Fried green tomatoes are a culinary dish usually found in the Southern United States, made from unripe (green) tomatoes coated with cornmeal and fried.

Traditional preparation
Traditional preparation of fried green tomatoes begins by cutting the tomatoes into approximately 1/4-inch (~0.6 cm) slices.  They are then seasoned with salt and pepper, coated with plain, coarse cornmeal, and shallow fried in bacon fat for a few minutes each side, or until golden brown.  Shallow frying is preferred, as the tomatoes do not float in the oil, which allows the weight of the tomato to press the cornmeal to the underside of the tomato.

Alternatives include using breadcrumbs or flour instead of cornmeal and frying in vegetable oil or other fat.

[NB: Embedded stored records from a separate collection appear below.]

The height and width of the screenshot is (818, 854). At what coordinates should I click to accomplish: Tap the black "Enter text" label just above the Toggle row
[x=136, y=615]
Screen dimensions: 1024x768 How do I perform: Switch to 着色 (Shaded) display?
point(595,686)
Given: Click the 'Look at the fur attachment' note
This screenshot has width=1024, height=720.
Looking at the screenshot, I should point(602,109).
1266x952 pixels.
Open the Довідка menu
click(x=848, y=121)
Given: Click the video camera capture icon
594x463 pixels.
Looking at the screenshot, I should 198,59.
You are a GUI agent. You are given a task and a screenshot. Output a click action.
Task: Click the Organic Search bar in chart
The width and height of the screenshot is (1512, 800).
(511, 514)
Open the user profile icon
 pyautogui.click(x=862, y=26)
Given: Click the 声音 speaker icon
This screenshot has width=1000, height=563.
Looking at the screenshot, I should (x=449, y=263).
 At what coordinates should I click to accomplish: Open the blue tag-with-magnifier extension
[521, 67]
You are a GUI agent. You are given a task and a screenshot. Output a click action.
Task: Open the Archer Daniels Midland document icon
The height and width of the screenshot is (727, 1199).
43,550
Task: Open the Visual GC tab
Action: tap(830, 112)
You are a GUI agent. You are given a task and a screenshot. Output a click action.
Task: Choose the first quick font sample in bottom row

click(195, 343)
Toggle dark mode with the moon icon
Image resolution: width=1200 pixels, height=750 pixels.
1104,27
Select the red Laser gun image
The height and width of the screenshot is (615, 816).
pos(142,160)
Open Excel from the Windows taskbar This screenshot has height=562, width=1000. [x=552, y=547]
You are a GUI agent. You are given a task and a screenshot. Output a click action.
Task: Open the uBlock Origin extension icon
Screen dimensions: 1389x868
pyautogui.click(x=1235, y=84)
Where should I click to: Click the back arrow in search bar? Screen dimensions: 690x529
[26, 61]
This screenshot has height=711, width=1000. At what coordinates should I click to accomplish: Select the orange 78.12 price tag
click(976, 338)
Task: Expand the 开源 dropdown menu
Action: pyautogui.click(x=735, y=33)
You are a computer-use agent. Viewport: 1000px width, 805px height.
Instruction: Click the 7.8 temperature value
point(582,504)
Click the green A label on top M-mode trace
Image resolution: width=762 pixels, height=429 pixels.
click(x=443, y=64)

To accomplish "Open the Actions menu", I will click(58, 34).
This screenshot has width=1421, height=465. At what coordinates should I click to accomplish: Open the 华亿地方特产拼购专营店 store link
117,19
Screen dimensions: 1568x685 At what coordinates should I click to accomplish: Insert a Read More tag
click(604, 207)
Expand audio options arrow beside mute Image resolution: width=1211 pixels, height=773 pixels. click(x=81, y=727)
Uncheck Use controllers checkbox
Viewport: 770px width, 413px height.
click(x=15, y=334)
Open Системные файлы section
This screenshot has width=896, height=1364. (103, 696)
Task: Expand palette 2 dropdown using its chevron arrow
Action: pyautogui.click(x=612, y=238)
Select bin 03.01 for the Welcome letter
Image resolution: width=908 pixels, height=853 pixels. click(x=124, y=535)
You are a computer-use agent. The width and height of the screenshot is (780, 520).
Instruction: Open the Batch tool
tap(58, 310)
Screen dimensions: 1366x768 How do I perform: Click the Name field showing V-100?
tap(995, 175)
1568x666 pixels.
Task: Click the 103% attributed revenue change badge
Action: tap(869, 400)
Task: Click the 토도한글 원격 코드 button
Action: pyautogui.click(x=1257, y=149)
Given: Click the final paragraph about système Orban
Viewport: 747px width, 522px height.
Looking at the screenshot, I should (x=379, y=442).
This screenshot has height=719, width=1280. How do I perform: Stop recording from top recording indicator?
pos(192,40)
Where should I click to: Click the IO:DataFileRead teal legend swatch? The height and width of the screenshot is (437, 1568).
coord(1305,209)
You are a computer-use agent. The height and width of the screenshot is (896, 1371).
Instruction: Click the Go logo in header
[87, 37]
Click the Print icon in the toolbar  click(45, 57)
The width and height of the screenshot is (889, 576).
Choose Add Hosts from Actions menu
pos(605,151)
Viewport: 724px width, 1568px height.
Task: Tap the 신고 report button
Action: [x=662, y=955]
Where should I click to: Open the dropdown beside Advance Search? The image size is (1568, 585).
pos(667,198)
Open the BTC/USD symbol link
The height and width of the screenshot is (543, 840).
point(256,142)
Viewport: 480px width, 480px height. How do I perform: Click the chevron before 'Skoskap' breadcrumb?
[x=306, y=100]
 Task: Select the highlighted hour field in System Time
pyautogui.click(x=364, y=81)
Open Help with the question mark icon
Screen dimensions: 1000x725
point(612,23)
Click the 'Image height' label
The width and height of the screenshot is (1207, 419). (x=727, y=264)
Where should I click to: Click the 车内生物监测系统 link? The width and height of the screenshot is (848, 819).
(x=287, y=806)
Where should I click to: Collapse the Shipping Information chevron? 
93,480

The sliced tomatoes may be dipped in a liquid before the cornmeal is added.  This liquid is usually buttermilk or beaten egg; egg results in a slightly firmer texture than buttermilk.  Liquids are used because cornmeal does not readily stick to tomato slices. Adding the liquid helps the cornmeal stay in place during the cooking process.  It also results in the coating on the tomato becoming thicker and less crunchy when compared to tomatoes cooked without a liquid wash.

Pennsylvania Dutch version
While fried green tomatoes are usually considered a southern dish they can be found in northern Pennsylvania Dutch homes as well. The northern version is more likely to be made with white flour rather than corn meal. Also, green tomatoes tend to be prepared at the end of the season in the north when the remaining fruit is harvested before the first frosts, whereas green tomatoes are picked throughout the season in the south.

Other preparations

Fried green tomatoes with shrimp remoulade is a southern and Creole combination served at many restaurants in New Orleans, Louisiana.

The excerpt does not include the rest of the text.